(Records from a pointing dataset)
........
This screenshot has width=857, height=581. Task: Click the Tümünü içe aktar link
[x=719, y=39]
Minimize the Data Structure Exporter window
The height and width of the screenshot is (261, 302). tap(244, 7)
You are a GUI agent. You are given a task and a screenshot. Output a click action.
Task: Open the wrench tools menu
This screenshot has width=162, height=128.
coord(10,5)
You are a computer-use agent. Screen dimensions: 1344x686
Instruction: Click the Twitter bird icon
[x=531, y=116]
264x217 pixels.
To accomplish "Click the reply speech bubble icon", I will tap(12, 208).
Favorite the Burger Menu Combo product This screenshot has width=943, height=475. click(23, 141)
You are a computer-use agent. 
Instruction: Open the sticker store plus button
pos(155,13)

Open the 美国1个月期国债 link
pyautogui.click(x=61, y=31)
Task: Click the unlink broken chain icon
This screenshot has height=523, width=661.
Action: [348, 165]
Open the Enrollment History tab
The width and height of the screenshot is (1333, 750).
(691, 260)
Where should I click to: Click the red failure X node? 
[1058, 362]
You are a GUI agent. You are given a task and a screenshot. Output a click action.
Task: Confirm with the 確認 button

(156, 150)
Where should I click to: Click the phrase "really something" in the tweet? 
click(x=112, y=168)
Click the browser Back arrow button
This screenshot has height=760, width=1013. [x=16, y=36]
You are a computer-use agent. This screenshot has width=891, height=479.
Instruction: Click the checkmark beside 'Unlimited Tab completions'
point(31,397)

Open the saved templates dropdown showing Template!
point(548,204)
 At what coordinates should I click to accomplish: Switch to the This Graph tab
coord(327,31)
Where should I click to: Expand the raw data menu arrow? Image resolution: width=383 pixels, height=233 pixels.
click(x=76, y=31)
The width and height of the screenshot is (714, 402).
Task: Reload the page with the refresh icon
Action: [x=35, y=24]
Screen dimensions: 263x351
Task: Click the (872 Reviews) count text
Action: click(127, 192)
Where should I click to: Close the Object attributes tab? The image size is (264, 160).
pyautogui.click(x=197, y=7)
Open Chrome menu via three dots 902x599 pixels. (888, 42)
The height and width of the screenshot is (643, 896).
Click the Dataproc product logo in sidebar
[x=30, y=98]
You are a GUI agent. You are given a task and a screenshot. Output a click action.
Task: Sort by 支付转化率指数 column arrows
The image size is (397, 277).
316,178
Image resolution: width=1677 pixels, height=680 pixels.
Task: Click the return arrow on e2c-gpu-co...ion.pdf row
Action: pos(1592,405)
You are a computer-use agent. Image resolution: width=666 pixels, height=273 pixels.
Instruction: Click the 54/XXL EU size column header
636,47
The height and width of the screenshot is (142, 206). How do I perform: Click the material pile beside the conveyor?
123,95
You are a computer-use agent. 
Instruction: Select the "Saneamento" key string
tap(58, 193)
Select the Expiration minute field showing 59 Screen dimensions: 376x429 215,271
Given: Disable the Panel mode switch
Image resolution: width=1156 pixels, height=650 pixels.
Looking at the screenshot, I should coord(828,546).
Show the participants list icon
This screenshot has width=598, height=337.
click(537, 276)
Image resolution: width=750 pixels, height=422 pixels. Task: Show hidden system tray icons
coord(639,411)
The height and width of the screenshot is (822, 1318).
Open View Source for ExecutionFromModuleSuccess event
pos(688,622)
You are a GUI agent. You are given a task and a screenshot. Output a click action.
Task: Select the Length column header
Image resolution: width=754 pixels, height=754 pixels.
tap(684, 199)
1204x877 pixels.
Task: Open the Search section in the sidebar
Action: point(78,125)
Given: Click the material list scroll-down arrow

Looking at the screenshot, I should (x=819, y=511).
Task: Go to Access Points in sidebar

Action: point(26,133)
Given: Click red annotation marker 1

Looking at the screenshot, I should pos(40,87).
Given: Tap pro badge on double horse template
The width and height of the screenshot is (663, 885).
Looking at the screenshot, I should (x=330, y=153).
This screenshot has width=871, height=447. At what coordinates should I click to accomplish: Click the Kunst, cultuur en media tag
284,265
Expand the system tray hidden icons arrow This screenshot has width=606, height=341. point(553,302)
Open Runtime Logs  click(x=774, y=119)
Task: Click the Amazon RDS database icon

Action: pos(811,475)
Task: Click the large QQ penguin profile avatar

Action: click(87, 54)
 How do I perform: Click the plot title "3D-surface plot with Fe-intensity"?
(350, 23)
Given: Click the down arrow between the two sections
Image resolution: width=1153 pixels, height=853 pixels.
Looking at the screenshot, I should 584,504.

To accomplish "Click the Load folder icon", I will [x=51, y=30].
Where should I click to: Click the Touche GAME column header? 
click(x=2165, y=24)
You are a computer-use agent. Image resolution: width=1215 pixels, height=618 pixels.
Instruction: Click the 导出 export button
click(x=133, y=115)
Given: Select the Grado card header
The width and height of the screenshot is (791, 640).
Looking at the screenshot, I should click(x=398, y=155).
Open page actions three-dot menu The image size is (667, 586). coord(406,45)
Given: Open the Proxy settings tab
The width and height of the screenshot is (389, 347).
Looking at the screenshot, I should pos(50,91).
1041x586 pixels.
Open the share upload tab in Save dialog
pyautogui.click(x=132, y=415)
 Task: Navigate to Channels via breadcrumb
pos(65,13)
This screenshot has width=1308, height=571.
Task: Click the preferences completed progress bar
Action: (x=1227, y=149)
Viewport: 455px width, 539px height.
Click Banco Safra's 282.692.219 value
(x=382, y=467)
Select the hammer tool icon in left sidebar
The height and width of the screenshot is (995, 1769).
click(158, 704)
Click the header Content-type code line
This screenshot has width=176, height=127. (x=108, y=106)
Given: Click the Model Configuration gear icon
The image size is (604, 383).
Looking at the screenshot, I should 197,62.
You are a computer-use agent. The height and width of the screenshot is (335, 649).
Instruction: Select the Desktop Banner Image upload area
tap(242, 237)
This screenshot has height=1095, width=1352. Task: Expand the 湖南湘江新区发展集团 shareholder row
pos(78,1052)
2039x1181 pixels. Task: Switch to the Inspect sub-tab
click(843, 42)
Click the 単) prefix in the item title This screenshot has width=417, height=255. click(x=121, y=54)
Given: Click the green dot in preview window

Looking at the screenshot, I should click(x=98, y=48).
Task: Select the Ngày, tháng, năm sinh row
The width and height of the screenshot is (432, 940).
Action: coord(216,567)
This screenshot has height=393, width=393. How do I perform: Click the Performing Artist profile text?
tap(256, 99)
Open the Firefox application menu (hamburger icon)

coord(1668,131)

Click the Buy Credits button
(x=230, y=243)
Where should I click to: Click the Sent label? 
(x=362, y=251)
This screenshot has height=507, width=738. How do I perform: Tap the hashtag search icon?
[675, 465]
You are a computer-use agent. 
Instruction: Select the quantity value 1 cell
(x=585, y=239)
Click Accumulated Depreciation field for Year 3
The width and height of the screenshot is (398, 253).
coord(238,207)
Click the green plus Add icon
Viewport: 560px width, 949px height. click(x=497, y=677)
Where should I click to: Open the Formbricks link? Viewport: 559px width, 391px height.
........
(Problem description) Rewrite the material starting with the line that contains "Given: Disable the Panel mode switch" and going on through the line that contains "Action: point(78,125)", swapping "Length column header" for "Size column header" and keeping everything else unchanged.

(The answer)
Given: Disable the Panel mode switch
Image resolution: width=1156 pixels, height=650 pixels.
Looking at the screenshot, I should coord(828,546).
Show the participants list icon
This screenshot has width=598, height=337.
click(537, 276)
Image resolution: width=750 pixels, height=422 pixels. Task: Show hidden system tray icons
coord(639,411)
The height and width of the screenshot is (822, 1318).
Open View Source for ExecutionFromModuleSuccess event
pos(688,622)
You are a GUI agent. You are given a task and a screenshot. Output a click action.
Task: Select the Size column header
Image resolution: width=754 pixels, height=754 pixels.
tap(684, 199)
1204x877 pixels.
Task: Open the Search section in the sidebar
Action: point(78,125)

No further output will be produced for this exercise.